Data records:
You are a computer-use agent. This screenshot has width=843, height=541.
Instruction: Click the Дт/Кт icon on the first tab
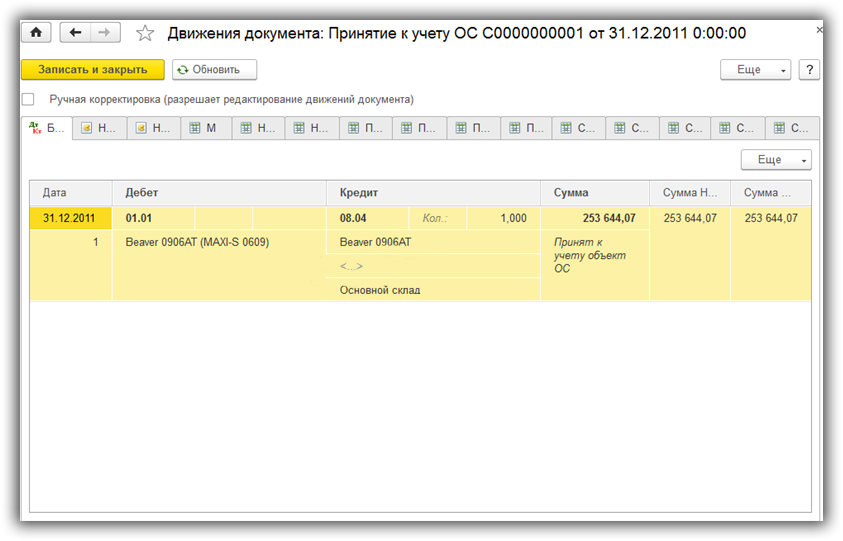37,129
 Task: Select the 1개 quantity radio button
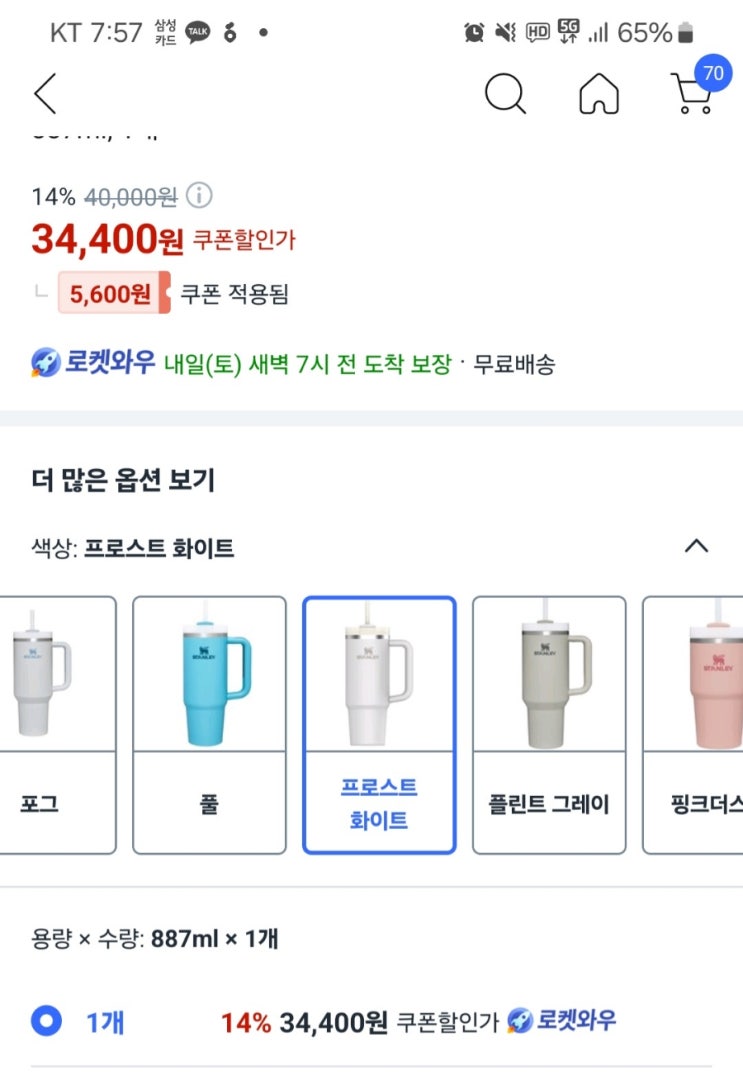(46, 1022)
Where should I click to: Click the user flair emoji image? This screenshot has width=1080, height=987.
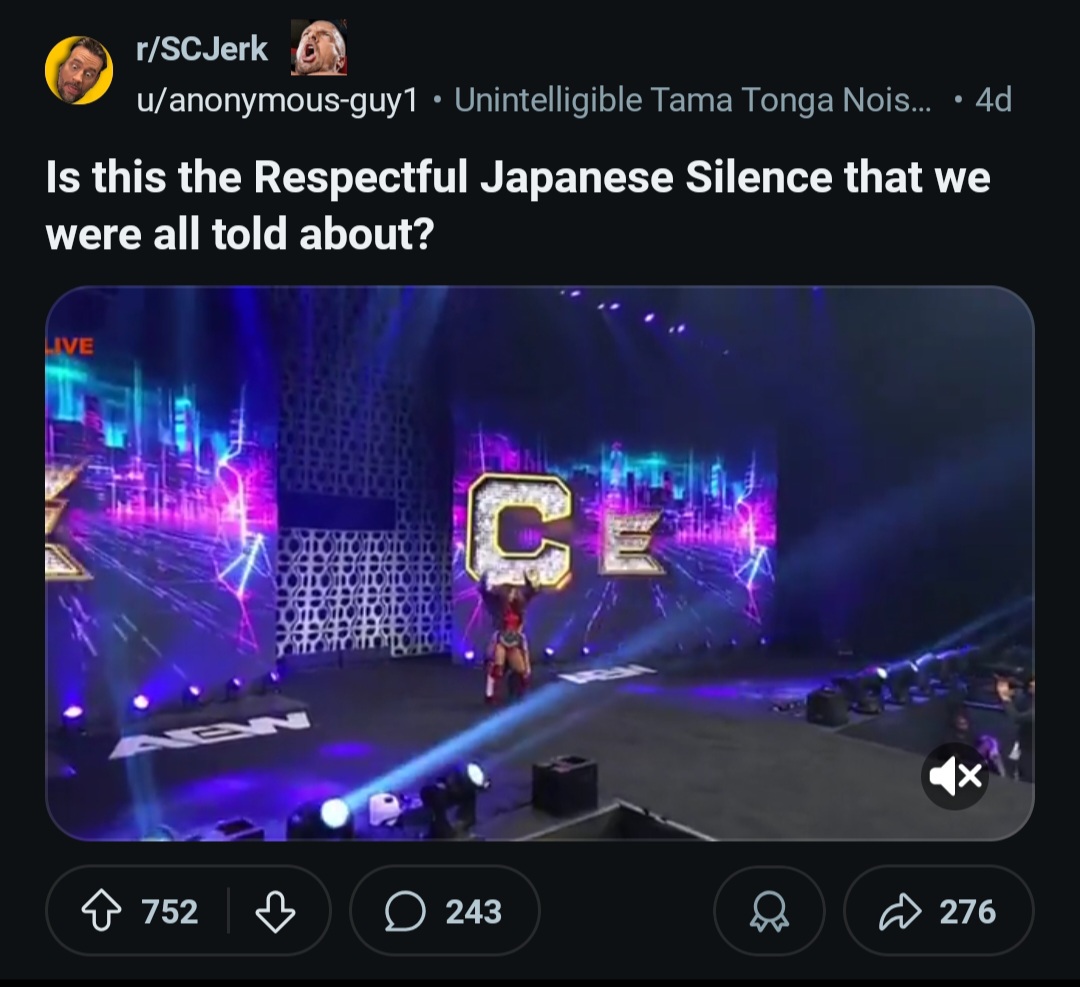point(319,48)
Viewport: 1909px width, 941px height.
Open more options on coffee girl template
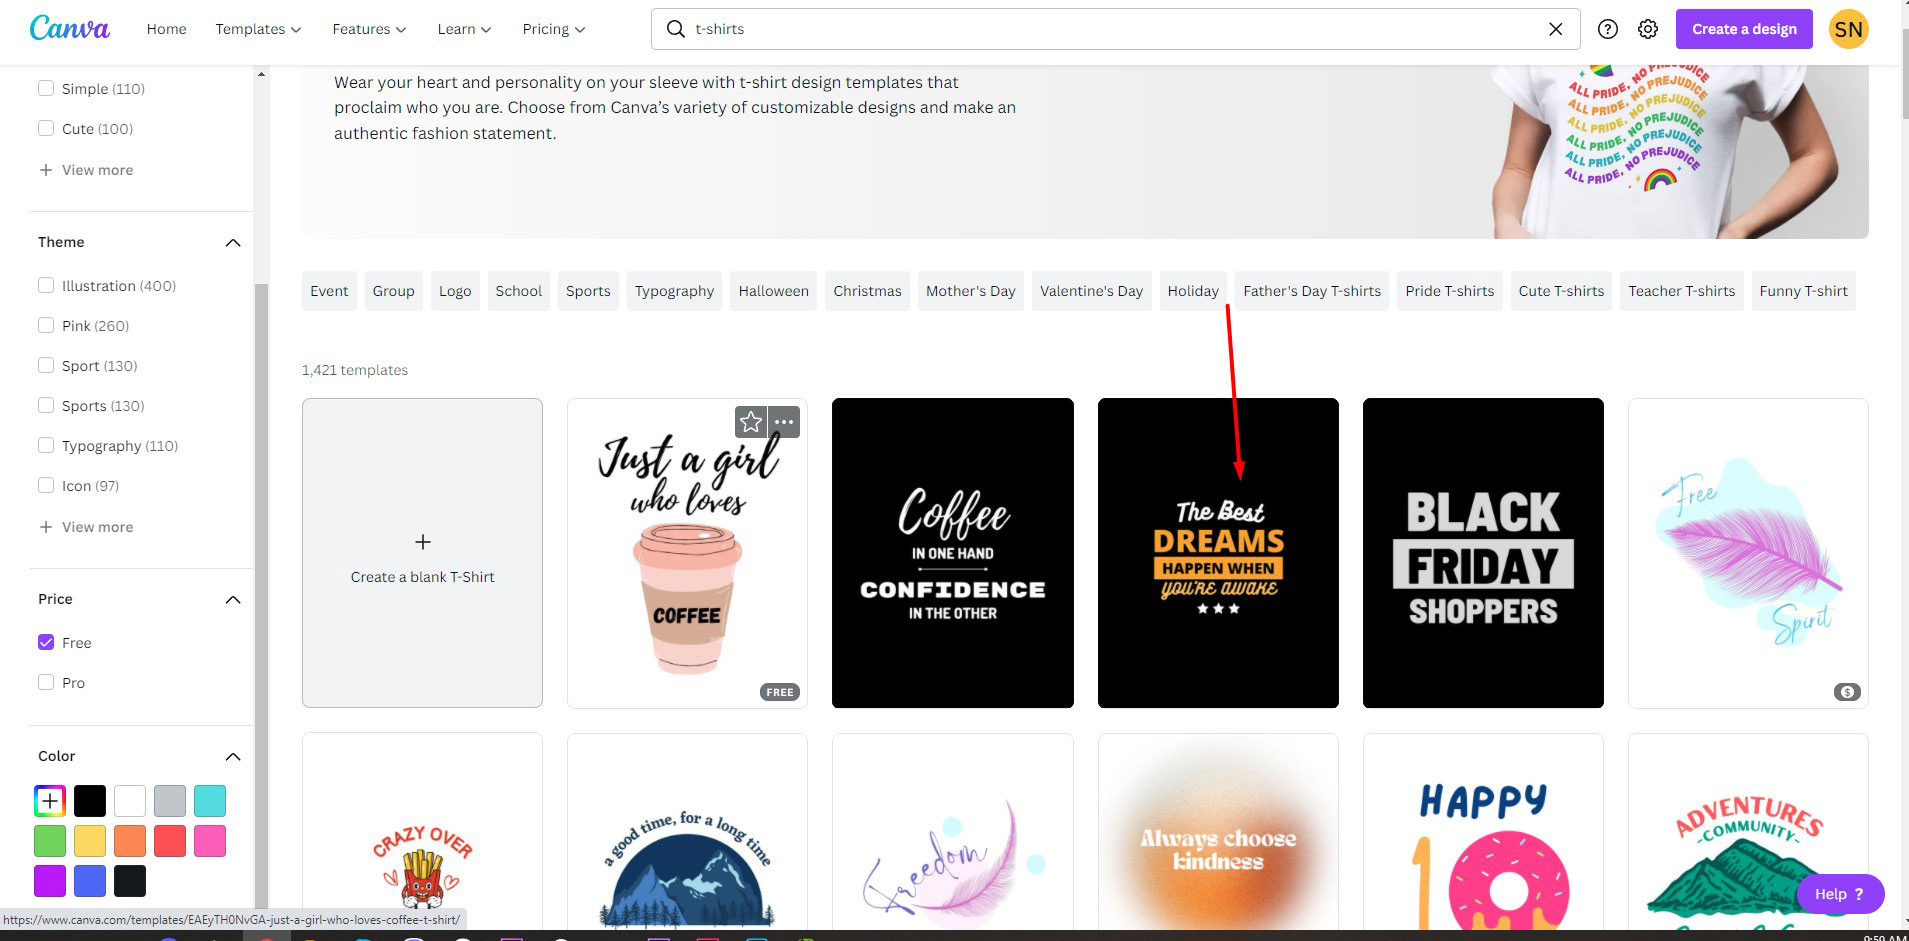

◆ INSTRUCTIONS FOR THE TASK: Please return, without any change, the lines from the line containing "Instruction: Click the" through the last line of the entries, dropping the pictures.

◆ ANSWER FOR THIS EXERCISE:
Instruction: Click the Дт/Кт icon on the first tab
37,129
 Task: Select the 1개 quantity radio button
(46, 1022)
Where should I click to: Click the user flair emoji image? This screenshot has width=1080, height=987.
point(319,48)
Viewport: 1909px width, 941px height.
Open more options on coffee girl template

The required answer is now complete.